### WORK REQUEST
Wherever the word "record" occurs in the listing below, copy that whole line.

--- DATA Enclosed Below ---

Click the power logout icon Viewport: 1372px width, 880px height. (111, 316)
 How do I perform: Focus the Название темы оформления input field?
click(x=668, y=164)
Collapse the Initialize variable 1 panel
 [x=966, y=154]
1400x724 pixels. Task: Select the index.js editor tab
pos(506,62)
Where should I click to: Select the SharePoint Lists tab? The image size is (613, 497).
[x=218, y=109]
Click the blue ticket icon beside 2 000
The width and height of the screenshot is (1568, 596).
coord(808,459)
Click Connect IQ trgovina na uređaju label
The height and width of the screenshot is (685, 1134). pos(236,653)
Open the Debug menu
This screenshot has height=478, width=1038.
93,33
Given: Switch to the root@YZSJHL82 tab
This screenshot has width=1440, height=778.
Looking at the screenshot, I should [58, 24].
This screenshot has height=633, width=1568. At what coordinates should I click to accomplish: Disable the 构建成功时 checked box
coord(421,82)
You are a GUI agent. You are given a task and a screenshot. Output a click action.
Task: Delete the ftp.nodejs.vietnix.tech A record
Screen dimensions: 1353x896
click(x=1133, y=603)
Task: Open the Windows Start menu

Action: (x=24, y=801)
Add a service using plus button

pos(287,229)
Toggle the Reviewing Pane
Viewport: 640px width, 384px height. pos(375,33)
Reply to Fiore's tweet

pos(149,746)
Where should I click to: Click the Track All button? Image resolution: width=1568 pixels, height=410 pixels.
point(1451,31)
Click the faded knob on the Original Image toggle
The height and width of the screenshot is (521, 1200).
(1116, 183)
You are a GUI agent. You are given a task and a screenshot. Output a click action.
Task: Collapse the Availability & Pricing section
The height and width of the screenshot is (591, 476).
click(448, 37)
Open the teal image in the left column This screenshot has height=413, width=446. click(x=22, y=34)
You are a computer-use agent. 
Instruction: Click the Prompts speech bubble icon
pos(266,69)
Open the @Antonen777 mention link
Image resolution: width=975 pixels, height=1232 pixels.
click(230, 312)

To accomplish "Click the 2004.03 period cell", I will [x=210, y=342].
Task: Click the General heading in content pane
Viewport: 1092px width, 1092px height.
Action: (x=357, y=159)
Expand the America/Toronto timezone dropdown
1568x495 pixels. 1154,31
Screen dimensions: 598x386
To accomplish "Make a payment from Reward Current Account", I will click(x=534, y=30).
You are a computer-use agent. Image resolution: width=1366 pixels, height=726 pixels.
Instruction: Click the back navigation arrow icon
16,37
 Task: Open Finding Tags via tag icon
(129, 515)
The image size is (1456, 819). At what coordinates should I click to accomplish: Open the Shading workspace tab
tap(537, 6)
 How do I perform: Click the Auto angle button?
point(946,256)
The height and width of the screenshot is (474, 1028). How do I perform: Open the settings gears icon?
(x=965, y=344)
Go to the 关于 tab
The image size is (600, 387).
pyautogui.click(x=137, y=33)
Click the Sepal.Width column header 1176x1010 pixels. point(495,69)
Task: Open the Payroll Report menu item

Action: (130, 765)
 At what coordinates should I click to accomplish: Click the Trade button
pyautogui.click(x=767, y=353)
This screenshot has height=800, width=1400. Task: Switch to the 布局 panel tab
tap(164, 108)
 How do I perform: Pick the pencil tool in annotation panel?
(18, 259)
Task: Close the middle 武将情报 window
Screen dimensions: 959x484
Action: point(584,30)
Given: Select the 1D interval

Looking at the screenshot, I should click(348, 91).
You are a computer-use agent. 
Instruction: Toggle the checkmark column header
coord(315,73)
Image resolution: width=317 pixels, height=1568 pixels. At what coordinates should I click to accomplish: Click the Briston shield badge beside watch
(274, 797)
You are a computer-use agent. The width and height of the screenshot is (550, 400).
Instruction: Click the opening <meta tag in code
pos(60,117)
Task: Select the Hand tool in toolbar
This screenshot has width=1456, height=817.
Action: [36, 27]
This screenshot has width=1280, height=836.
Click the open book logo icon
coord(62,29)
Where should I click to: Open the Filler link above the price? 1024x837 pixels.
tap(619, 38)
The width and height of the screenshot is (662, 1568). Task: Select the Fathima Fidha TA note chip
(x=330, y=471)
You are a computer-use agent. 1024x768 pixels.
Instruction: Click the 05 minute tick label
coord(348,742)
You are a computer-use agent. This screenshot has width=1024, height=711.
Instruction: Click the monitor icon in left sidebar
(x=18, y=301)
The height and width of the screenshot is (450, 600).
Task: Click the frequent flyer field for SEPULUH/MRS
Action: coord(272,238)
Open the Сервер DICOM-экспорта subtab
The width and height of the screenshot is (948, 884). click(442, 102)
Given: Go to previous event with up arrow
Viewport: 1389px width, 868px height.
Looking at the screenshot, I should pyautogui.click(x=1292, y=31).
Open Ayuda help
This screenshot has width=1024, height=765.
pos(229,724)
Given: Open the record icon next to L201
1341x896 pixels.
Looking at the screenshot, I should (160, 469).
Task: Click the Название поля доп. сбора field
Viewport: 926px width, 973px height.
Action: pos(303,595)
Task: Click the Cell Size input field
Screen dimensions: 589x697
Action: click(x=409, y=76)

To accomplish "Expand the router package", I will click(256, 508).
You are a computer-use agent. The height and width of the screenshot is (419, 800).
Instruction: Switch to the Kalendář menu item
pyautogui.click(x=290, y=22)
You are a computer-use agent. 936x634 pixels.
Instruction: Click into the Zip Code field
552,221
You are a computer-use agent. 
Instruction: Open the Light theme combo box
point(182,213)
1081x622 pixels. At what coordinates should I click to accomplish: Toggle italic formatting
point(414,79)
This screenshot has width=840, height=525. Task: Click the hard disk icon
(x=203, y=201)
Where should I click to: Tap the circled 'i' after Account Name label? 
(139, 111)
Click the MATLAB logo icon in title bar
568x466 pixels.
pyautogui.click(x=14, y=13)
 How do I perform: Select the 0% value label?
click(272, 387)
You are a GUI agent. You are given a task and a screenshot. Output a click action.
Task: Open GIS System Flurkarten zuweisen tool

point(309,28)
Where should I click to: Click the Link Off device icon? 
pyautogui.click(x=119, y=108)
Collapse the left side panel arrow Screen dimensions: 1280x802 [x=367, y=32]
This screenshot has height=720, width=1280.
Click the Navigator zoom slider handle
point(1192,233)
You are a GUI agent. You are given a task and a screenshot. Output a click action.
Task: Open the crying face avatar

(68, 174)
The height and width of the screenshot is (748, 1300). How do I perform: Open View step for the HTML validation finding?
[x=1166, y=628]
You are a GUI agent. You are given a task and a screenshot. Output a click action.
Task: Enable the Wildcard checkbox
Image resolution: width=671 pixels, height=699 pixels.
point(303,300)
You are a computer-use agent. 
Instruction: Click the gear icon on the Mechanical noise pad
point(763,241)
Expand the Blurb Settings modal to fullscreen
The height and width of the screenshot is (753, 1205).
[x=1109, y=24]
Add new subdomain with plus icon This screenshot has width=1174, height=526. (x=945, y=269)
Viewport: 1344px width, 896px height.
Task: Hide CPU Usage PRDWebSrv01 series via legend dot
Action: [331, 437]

--- End of Enclosed DATA ---

### RESPONSE BOX
Task: Delete the ftp.nodejs.vietnix.tech A record
Given: Open the record icon next to L201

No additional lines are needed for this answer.